Given instruction
Rewrite the stretch from the line containing "You are a GUI" through the end of the rows, swapping "screenshot" for "screen capture" and keeping everything else unchanged. Leave the pictures out of your answer.

Listing
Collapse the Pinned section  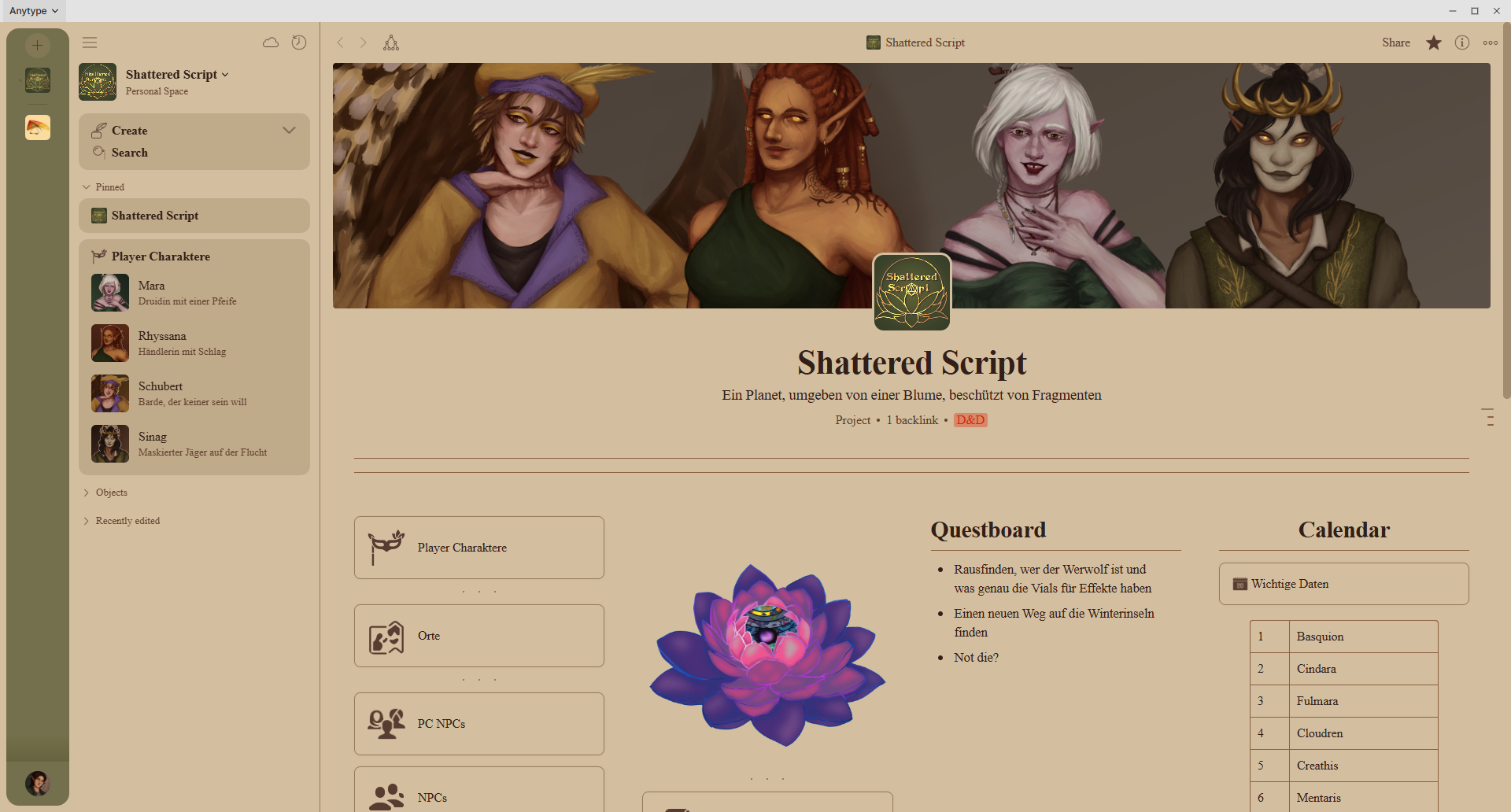(x=87, y=187)
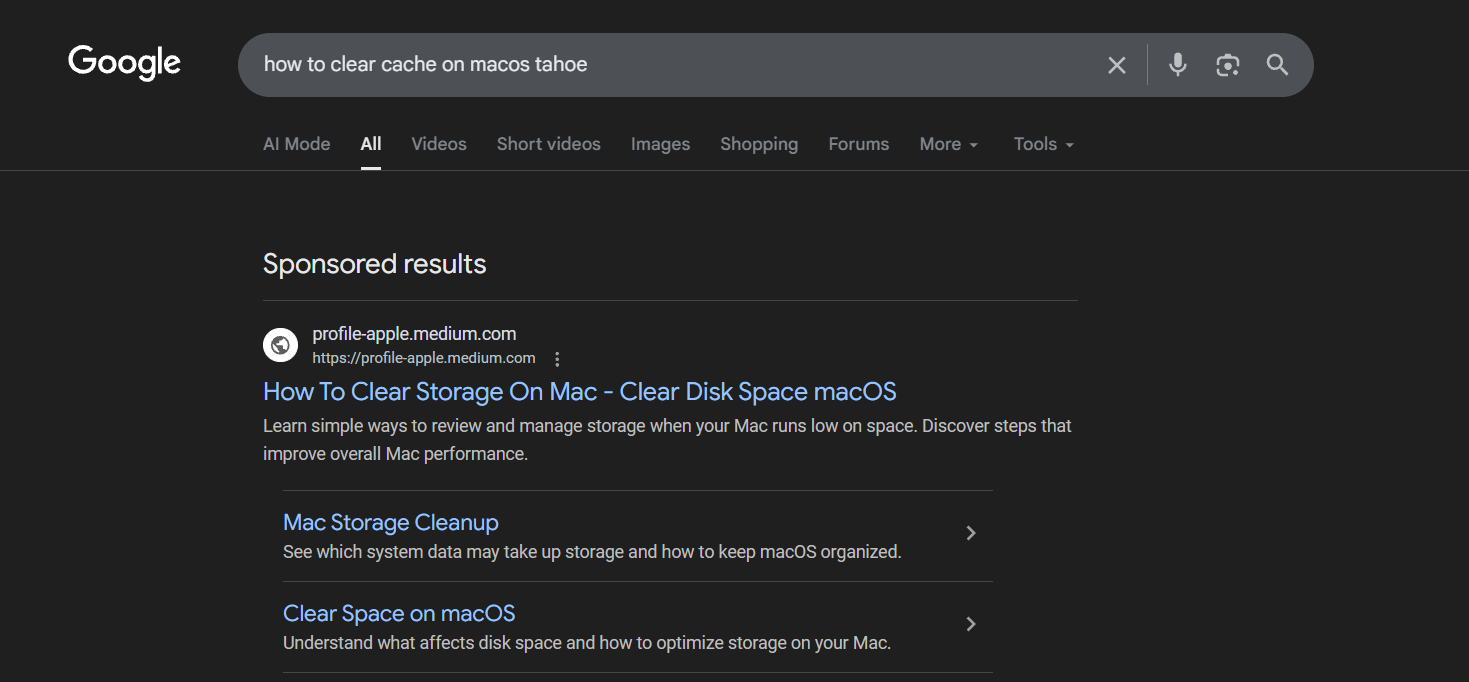Click the magnifying glass search icon

[x=1277, y=65]
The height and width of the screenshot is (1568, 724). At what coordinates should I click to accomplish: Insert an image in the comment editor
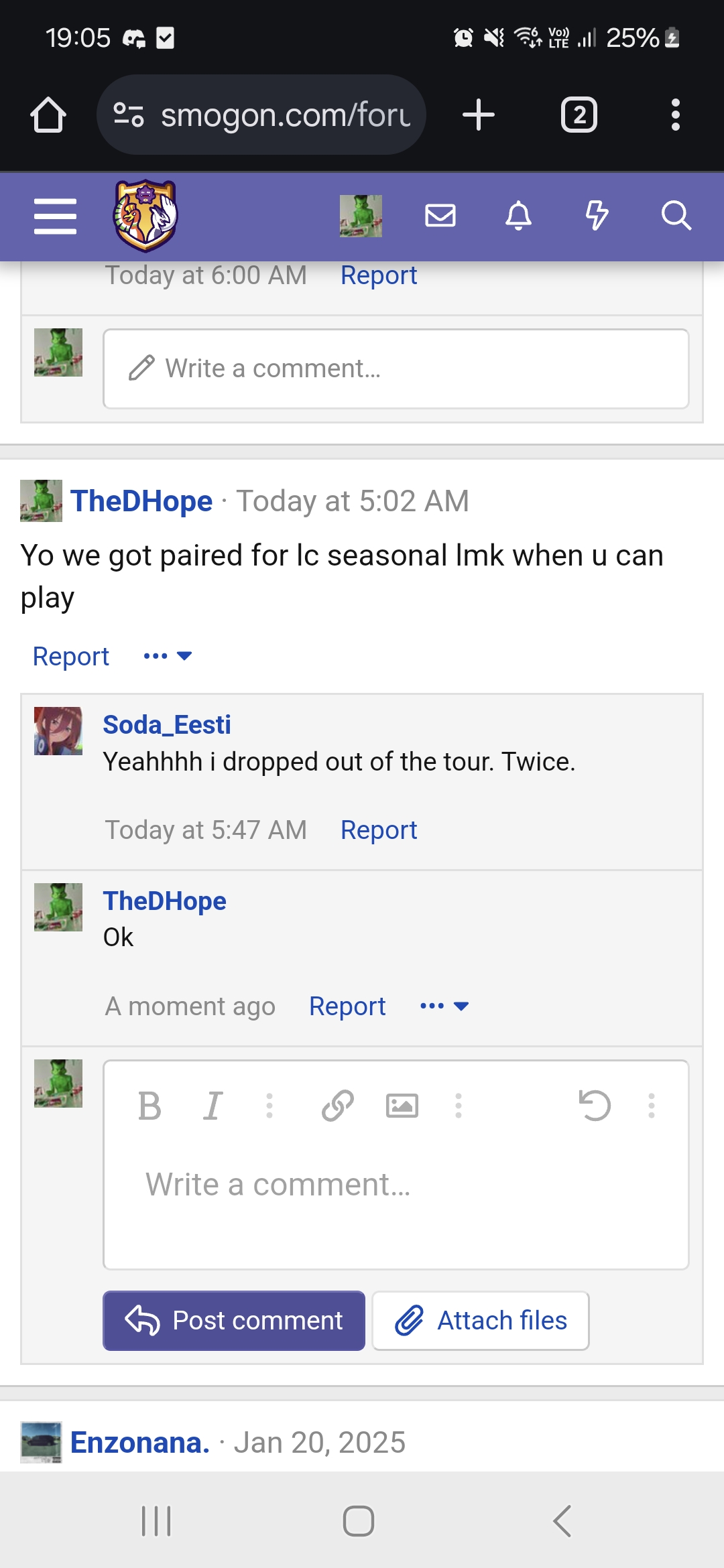402,1106
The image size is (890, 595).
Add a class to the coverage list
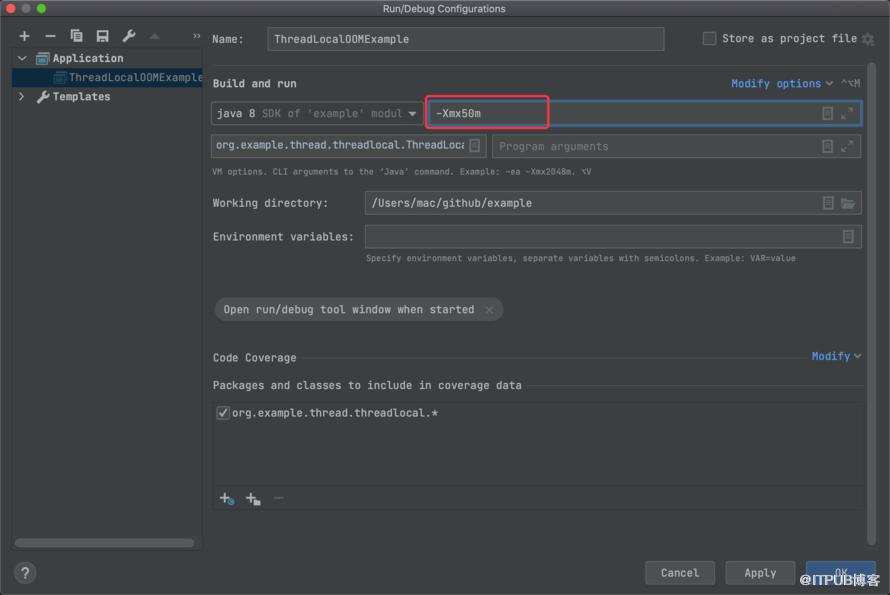click(227, 498)
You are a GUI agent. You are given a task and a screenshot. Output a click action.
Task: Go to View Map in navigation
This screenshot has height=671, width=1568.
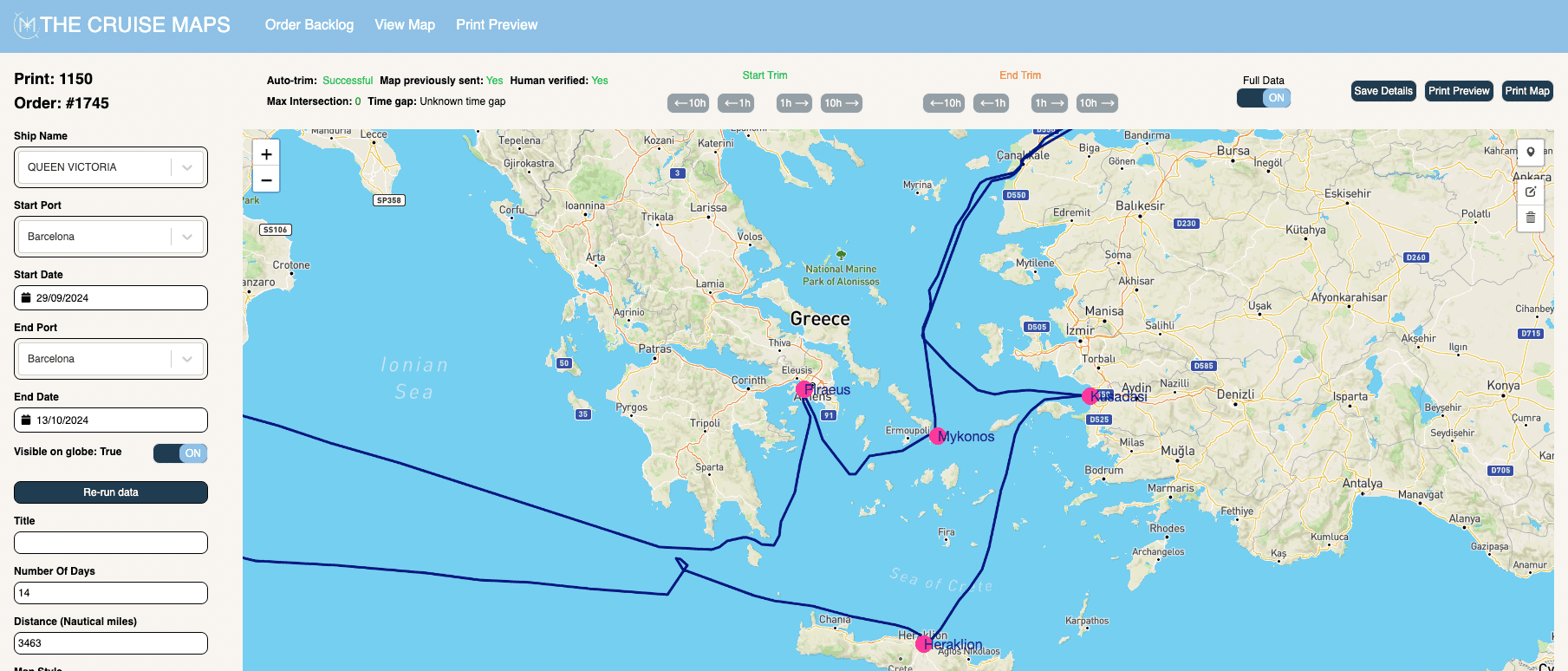[405, 25]
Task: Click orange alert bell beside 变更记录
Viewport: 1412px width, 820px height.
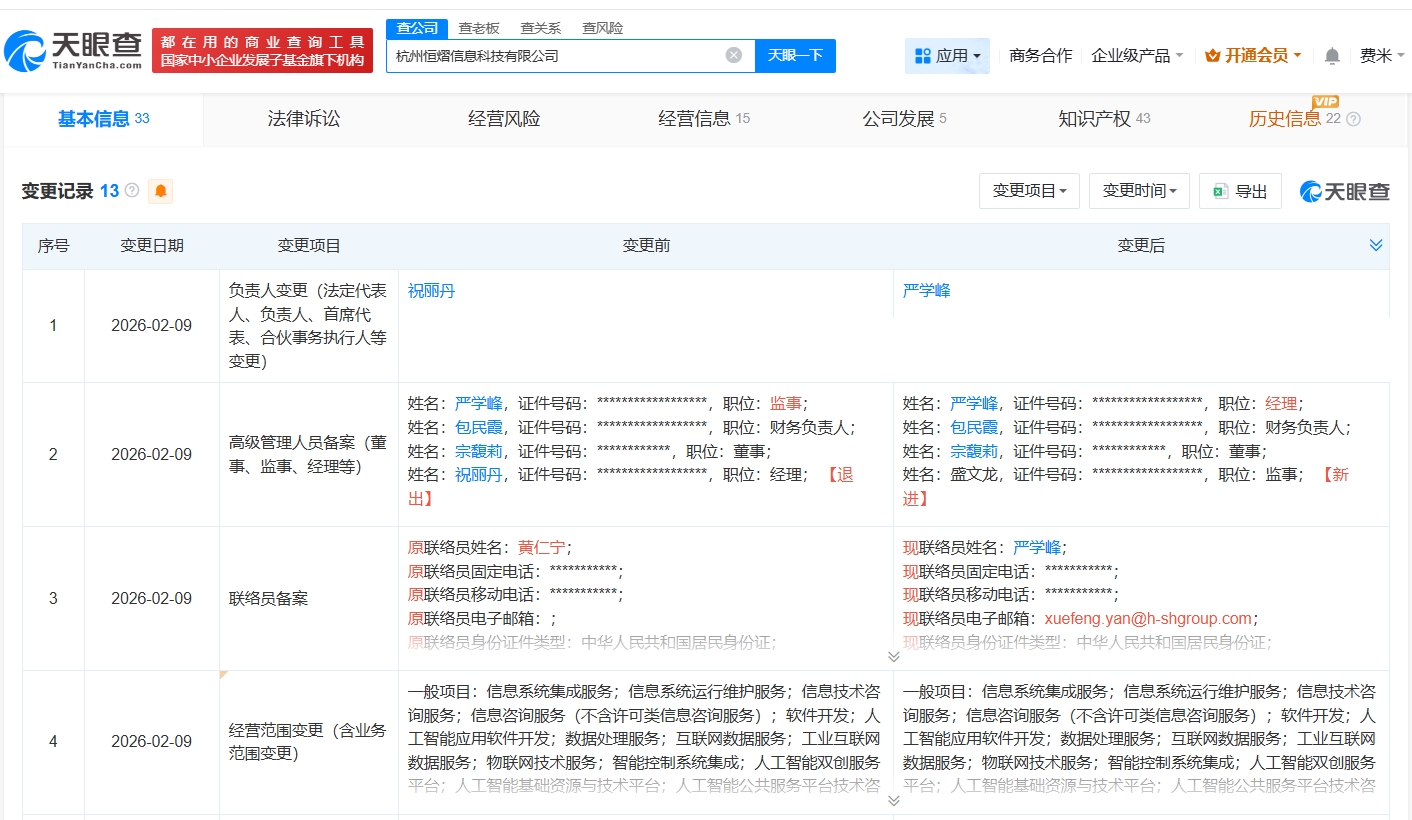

Answer to this problem
You are a GUI agent. You are given a task and a screen capture. Output a click action.
Task: Go to View Map in navigation
This screen capture has height=671, width=1568.
[405, 25]
Task: Click orange alert bell beside 变更记录
Viewport: 1412px width, 820px height.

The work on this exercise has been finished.